L’astuce est là : être créatif pour vendre sa production. Et même, parfois, parvenir à la vendre deux fois… « Après la première coupe des choux pointus, des petits choux ont repoussé sur le pied. Les chefs en sont friands. J’ai donc revalorisé le chou que j’avais déjà vendu. Ça me passionne, j’essaie de sortir de cette terre le maximum de choses positives. Livrer les restaurants et voir les chefs apprécier mes produits, c’est extrêmement valorisant. »

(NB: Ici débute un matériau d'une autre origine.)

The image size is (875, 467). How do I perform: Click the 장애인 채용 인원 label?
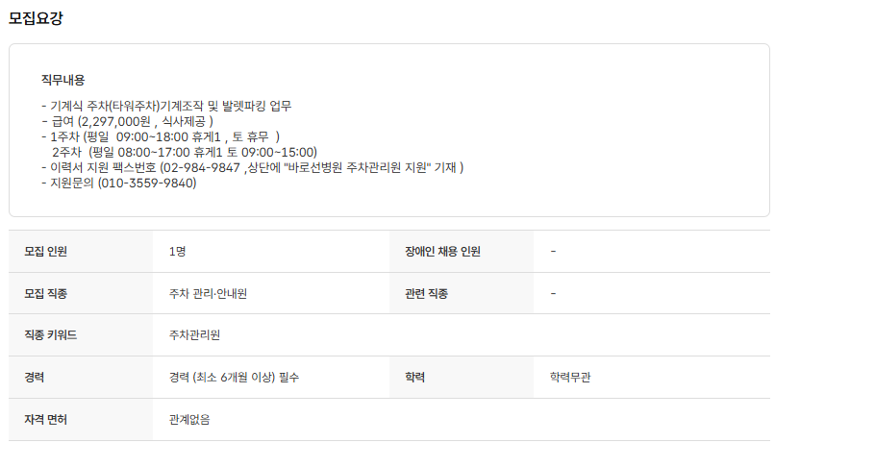(442, 252)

Et ça rapporte. Ce canal de distribution compte pour un tiers de son chiffre d’affaires. A titre de comparaison, 80 % de sa production légumière sont exploités par l’auto-cueillette de ses 250 clients, laquelle lui donne 1.500 euros par mois. Les légumes mâtures excédentaires sont écoulés dans un magasin bio non loin. « Produire des légumes en bio n’est pas un souci. Ce qu’il faut, c’est tout vendre. Il ne faut rien rater comme opportunité. Aussi, ouvrir sa créativité est primordial », insiste-t-il. Un lopin de 30 ares, rapporte-t-il suffisamment pour vivre ? « Pas totalement, ou alors il faudrait être tout le temps sur le champ. Pour moi, cela représente un gros mi-temps. Par contre, si vous donnez un hectare à un jeune maraîcher bio qui s’inscrirait dans le mode de fonctionnement des jardins d’OO, il gagnera bien sa vie. Et ce, sans aucun doute. » De quoi entrevoir des perspectives positives...

Traction chevaline : «Cela prend soin du sol»

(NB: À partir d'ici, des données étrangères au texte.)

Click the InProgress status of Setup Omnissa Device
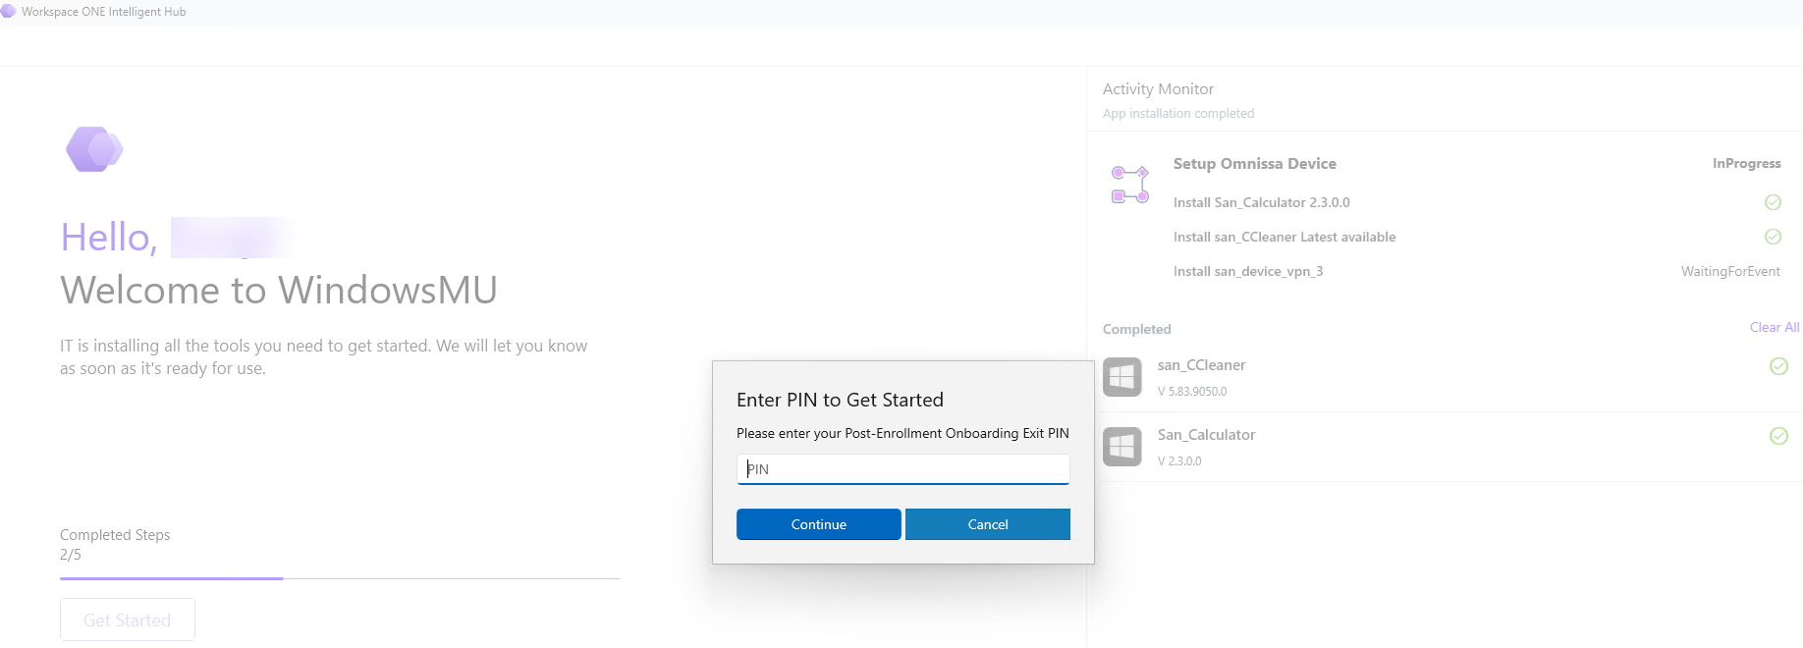1803x648 pixels. coord(1746,163)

Bili apporte une aide précieuse au champ. C’est un brabançon, un cheval de trait aux doux yeux marrons perchés à plus de 2 mètres. Âgé de 7 ans, le géant est « au meilleur de sa forme ». Sous les « hue » et les « ho », ponctués des indications vocales pour amorcer les tournants, le canasson massif tire successivement différentes herses. Un spectacle d’une autre époque qui, outre son côté esthétique, assure à la terre un labour léger. « Grâce à cette petite charrue, seuls les sept premiers centimètres de terre sont retournés. C’est-à-dire uniquement la partie aérobie du sol. Celle du dessous, anaérobie, est laissée en place. A titre de comparaison, les labours de l’agriculture intensive se font sur 25 centimètres de profondeur : en amenant en surface des micro-organismes fonctionnant sans oxygène, ils détruisent l’écosystème de la terre, explique le maraîcher Xavier Anciaux. De plus, avec le cheval de trait, les sols ne sont pas compactés comme avec les machines motorisées. Dès lors, la pluie est absorbée par la terre sans ruisseler. »

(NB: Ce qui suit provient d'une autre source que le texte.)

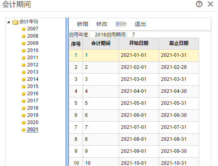
Task: Click the yellow bullet icon beside 2020
Action: pos(24,123)
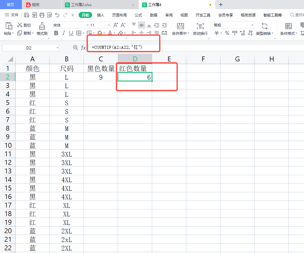Screen dimensions: 304x253
Task: Switch to the 工作簿2.xlsx document tab
Action: point(81,5)
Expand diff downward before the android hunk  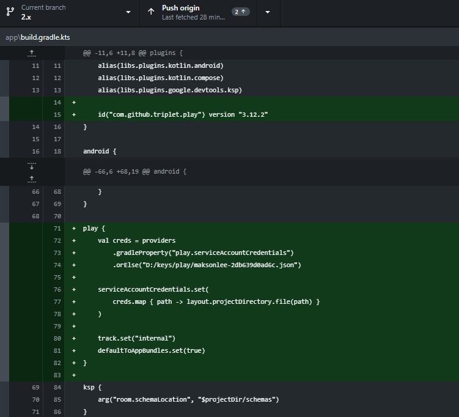click(x=32, y=165)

Voilà deux années que Xavier et Bili travaillent ensemble. Lorsqu’ils n’entretiennent pas la parcelle dédiée au maraîchage, les comparses débardent. «  On a ainsi arraché des bouleaux envahissants sur les prairies calcaires de la réserve naturelle de Sclaigneaux. Actuellement, je développe une solution douce et mécanique pour arracher des ronces dans les réserves naturelles gérées par la DNF (Département de la nature et des forêts de la Wallonie, NDLR) » Un mode de travail durable qui sauvegarde les sols de nos forêts.